● **阅读材料**
MergeTreeIndexReader

MergeTreeSequentialSource.h中实现的generate()方法中,调用MergeTreeReaderCompact.h中实现的readRows()方法,完成数据从文件到内存的读取,最终返回一个Chunk对象。

// MergeTreeSequentialSource实际上是一个IProcessor的实现类类型,就是一个物理流水线上的最起始算子,因此我们在执行Query语句时,
// 如果数据源是本地文件,总是先执行这个算子,也就是generate()方法,产生数据。
Chunk MergeTreeSequentialSource::generate()
try
{
    const auto & header = getPort().getHeader();

    if (!isCancelled() && current_row < data_part->rows_count)
    {
        // 找到待读取数据的长度
        size_t rows_to_read = data_part->index_granularity.getMarkRows(current_mark);
        bool continue_reading = (current_mark != 0);
        // 如果读取的是Compact文件,则调用MergeTreeReaderCompact实例,尝试获取第一行的记录,就是读取多个少列
        const auto & sample = reader->getColumns();
        // 创建一个列索引数组,以保存每一列数据的地址,每一列都是连续存放的
        Columns columns(sample.size());
        size_t rows_read = reader->readRows(current_mark, continue_reading, rows_to_read, columns);
        // 如果读取了数据
        if (rows_read)

● **所示数据**
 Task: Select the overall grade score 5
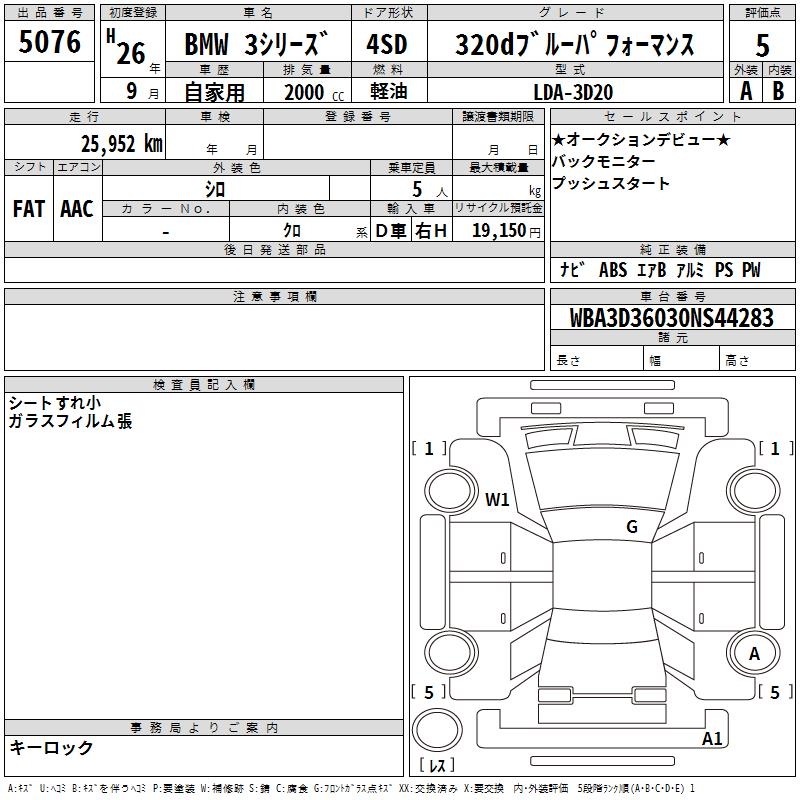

● **任务要求**
根据阅读材料,写出generate()方法为完成数据从文件到内存的读取而调用的方法。 以上数据取自另一来源。

● **本题答案**
MergeTreeReaderCompact.h中实现的readRows()方法。